> VOTRE OBJECTIF
D'après l'extrait qui suit, que répondre à ces questions ?
(a) Quel âge la personne interrogée avait-elle en 1968 ?
(b) Quel mot fait-elle jouer plutôt que le « ou » ?
(c) Quel goût est évoqué à la fin de la réponse sur le rôle de la littérature ?

> EXTRAIT DU TEXTE

--

Ce thème de l’identité a cousu la plupart de vos romans : est-ce une obsession ?

Ça l’a été. Cette obsession reflétait ce que j’ai vécu. J’avais 19 ans en 1968, j’ai grandi avec le colonialisme avant de me retrouver dans une île indépendante. Fatalement, le «qui je suis ?» a surgi. C’était un dilemme jusqu’à mon quatrième roman. Aujourd’hui, c’est une question que je me pose moins.

 

Parce que vous avez trouvé la réponse ?

J’ai plutôt trouvé une nouvelle façon de poser la question. Je fais jouer le «et» plutôt que le «ou». Je laisse mes questions respirer, ouvertes, je n’attends pas de réponses complètes et immuables. J’ai moins de problème qu’avant à surfer sur des points d’interrogation. Aujourd’hui, je peux cheminer sous le regard de l’autre sans avoir à me justifier. Je m’assume davantage, en somme.

 

L’expérience ?

Oui. Quand on a pris quelques bonnes baffes dans la vie, on voit les choses différemment.

 

La littérature est-elle là pour poser des questions ou pour y répondre ?

Les deux ! Une question est une chose formidable. Mais je crois aussi qu’il y a des réponses à donner, des jalons à poser. Si vous ne restez que sur des questionnements, vous finissez par tourner en rond. Proposer des réponses tout en sachant qu’elles ne sont pas définitives me plaît assez. J’aime le goût des points de suspension…

 

Pourquoi est-ce si compliqué, parfois, d’être Mauricien ?

--

> ENTRÉES EXTRAITES

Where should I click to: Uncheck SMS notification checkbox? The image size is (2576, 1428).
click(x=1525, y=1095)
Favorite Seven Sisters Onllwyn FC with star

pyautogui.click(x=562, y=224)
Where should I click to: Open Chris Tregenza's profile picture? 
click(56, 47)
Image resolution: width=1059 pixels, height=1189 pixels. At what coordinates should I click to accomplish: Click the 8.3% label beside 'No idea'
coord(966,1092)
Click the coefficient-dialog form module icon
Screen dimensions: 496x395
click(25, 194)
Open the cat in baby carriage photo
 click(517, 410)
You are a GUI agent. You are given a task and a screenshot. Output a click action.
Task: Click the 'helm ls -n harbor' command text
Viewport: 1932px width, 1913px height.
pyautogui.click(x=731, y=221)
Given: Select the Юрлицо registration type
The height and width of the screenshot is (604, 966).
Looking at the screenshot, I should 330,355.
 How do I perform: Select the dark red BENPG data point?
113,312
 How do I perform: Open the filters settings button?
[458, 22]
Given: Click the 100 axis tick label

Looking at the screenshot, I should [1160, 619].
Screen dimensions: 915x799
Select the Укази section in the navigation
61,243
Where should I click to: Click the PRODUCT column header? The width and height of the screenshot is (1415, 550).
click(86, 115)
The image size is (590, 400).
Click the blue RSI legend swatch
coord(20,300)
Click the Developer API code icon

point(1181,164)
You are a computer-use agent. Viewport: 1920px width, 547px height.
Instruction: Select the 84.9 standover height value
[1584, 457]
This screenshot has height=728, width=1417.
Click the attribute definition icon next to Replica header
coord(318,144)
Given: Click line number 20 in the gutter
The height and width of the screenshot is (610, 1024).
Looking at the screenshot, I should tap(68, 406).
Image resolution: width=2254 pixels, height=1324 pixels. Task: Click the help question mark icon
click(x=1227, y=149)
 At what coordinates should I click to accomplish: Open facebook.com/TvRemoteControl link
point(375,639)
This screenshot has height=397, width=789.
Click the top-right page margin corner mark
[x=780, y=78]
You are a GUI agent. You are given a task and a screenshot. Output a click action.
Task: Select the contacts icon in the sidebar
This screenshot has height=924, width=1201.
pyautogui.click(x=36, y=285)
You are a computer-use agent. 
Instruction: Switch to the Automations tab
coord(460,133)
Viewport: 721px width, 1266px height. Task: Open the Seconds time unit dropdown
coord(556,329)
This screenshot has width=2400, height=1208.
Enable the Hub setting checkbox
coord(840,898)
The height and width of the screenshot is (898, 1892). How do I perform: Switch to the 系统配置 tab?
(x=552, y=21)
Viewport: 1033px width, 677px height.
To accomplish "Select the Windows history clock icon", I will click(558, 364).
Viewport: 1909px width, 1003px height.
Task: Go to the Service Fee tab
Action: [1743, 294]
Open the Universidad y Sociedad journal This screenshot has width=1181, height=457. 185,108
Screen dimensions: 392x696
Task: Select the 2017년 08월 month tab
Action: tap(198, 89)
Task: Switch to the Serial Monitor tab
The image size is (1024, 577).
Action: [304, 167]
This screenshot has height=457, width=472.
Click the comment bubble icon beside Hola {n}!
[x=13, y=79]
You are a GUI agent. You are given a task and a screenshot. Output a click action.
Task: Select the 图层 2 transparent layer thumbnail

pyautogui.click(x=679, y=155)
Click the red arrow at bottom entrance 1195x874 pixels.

--

> RÉSULTAT PRODUIT
(a) 19 ans.
(b) Le « et ».
(c) Le goût des points de suspension.